With a view to therapeutics that might enhance CFTR expression, miRNA-binding blocker oligonucleotides (MBBOs; also known as target site blockers/protectors or miRNA masks) were designed. The function of an MBBO is to prevent binding of a miRNA to one specific mRNA target. Here MBBOs for several miRNAs that bind the CFTR 3′UTR were tested in vitro and ex vivo using non-CF and p.Phe508del homozygous CF primary human nasal epithelial cells grown at an air-liquid interface. MBBOs targeting the miR-145 and miR-101 sites were most effective, as they stabilised CFTR mRNA and enhanced CFTR protein expression. Finally, both MBBOs significantly enhanced CFTR function in CFBE41o- cells.

This report adds significantly to our existing knowledge regarding miRNA regulation of CFTR [5–10, 13] and the developing field of miR-based CFTR therapeutics [15]. The data confirms previous studies implicating miR-145 and miR-101 as important modulators of CFTR expression [5, 6, 8, 9] and build on them by demonstrating how MBBOs based on these miRNAs can affect CFTR gene expression and CFTR protein function. The authors suggest that the MBBOs may be developed as tools for CFTR correction in people with CF. This is an appealing option given that MBBOs are less likely to have off-target effects compared with some other miRNA inhibition strategies [16].
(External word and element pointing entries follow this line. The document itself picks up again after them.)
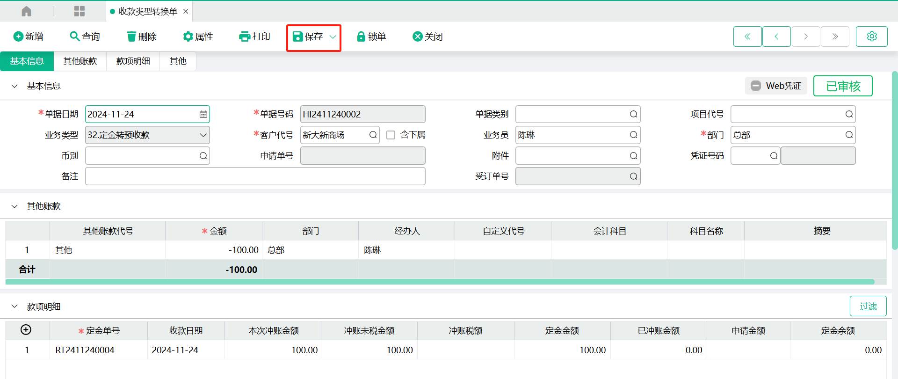
Task: Expand the 业务类型 dropdown list
Action: 203,135
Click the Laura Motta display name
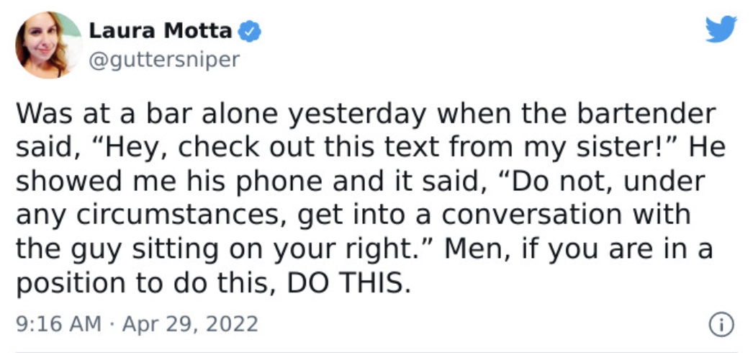Viewport: 753px width, 353px height. point(161,32)
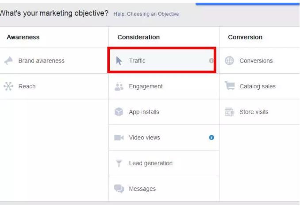Screen dimensions: 300x206
Task: Click the Reach network icon
Action: click(x=8, y=86)
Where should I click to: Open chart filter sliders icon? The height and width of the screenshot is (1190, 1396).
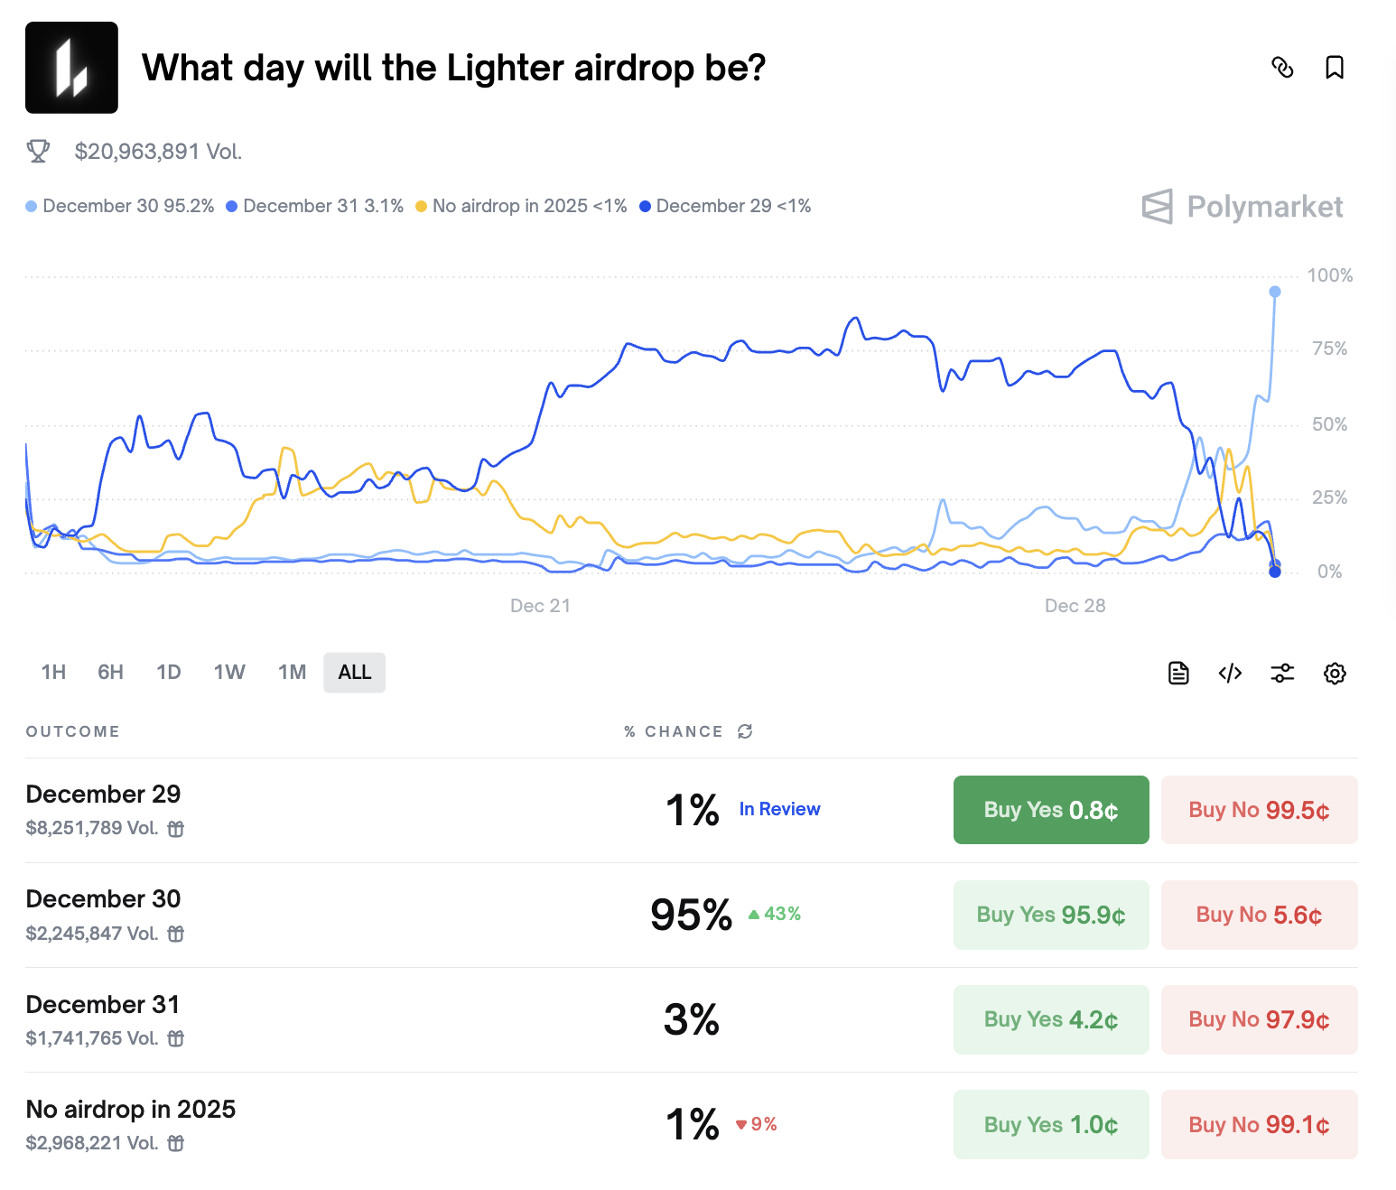[x=1282, y=673]
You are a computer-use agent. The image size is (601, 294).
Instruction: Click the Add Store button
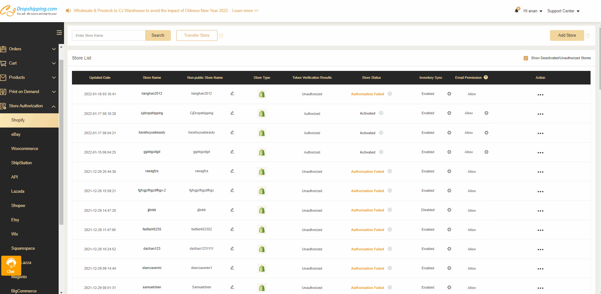pyautogui.click(x=567, y=35)
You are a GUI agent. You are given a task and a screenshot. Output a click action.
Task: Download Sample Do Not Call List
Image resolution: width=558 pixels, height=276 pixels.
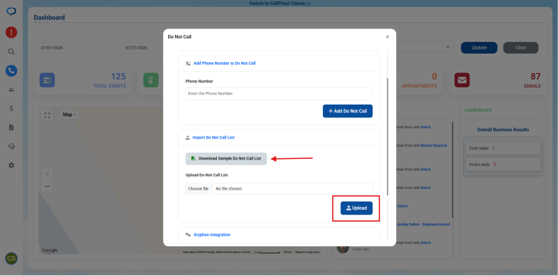pos(226,159)
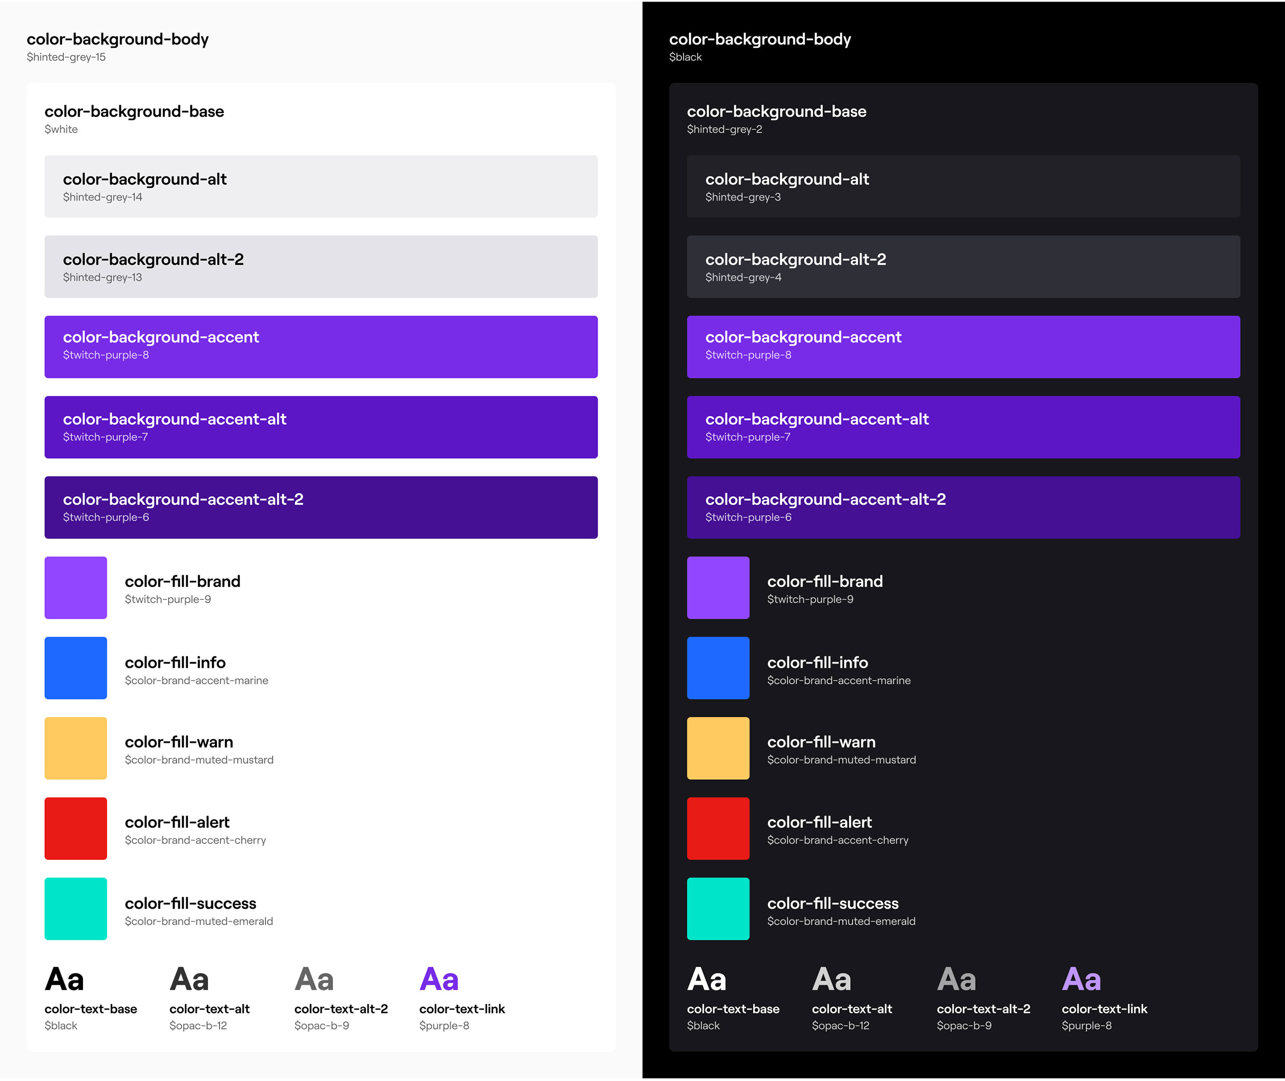Select the light theme color-fill-alert red swatch
This screenshot has width=1285, height=1081.
[75, 828]
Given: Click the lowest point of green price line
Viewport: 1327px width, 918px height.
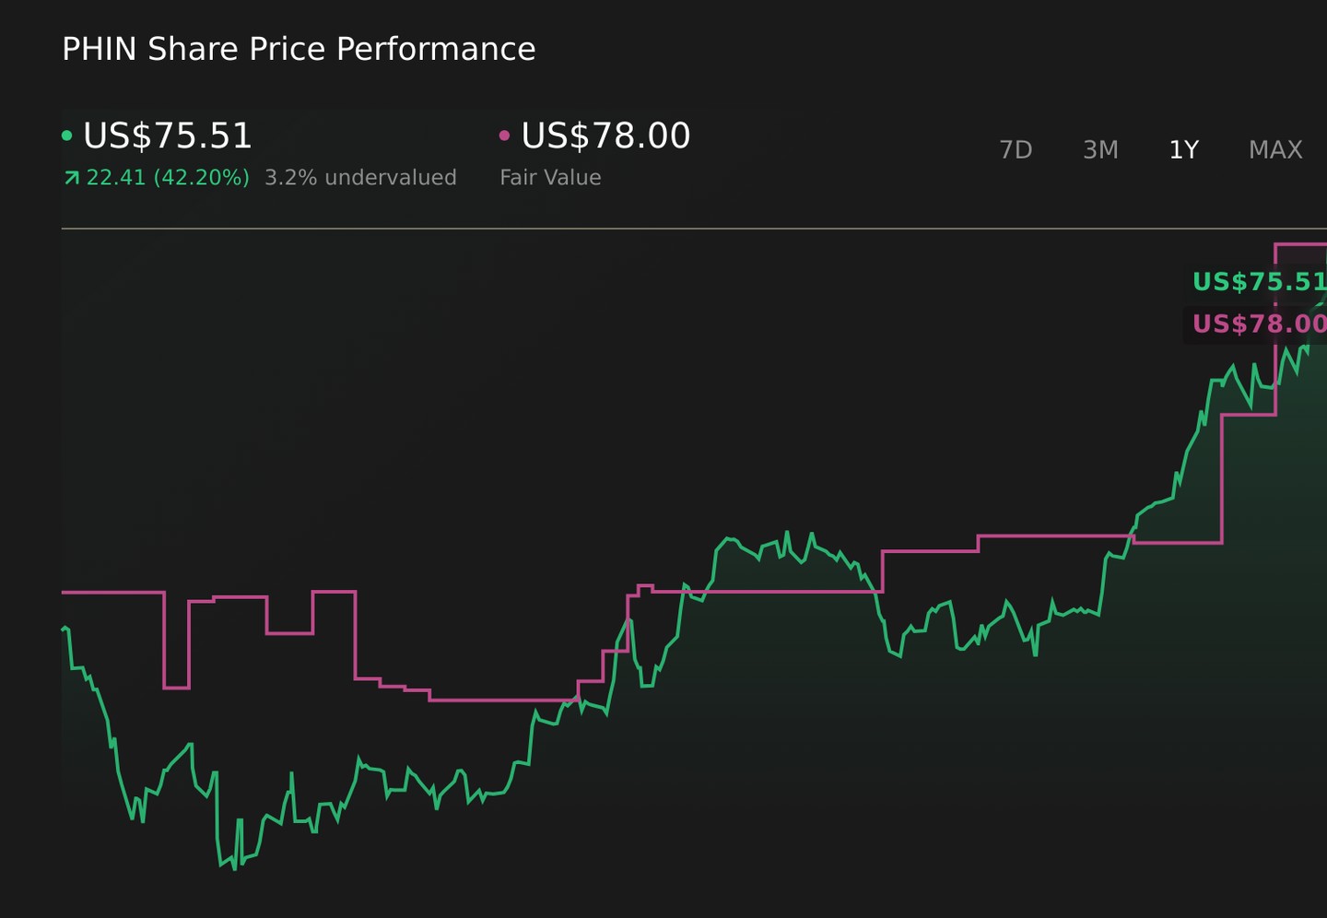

Although there are a series of novel findings from this paper, the work also raises a number of important questions for further investigation. The CF lung is inherently associated with microbial colonisation. Whether infection impacts upon the newly described transcriptional and post-transcriptional mechanisms controlling CFTR expression remains elusive. This will be particularly important for the further development of MBBOs as therapeutics for CF. Previous studies have reported how infection and inflammation affect the expression of miRNAs, including those that regulate CFTR [9, 13]. This suggests that higher than normal levels of MBBOs may be required to ensure an inhibitory effect on endogenous miRNA activity. Nonetheless, it will be a very exciting development when miRNA-modulating drugs for CF advance to the stage of clinical studies. A second point worth considering is the relevance of the findings of Viart et al. [14] beyond CF. Separate sets of studies have clearly shown that cigarette smoke affects CFTR and miRNA expression. Although the mechanisms responsible for altered CFTR expression in, for example, the chronic obstructive pulmonary disease lung are not restricted to miRNA-mediated effects [17], miR-101 in particular is known to be increased by cigarette smoke extracts and directly impacts on CFTR expression [8]. Finally, it is becoming increasingly evident that dysfunctional CFTR as a result of cigarette smoking can contribute to the pathophysiology of a range of extrapulmonary disease conditions, such as chronic pancreatitis, male infertility and cachexia [18]. Expanding upon the findings from airway epithelial cells reported here into non-lung cells that express CFTR may yield novel therapies for these disease conditions beyond CF.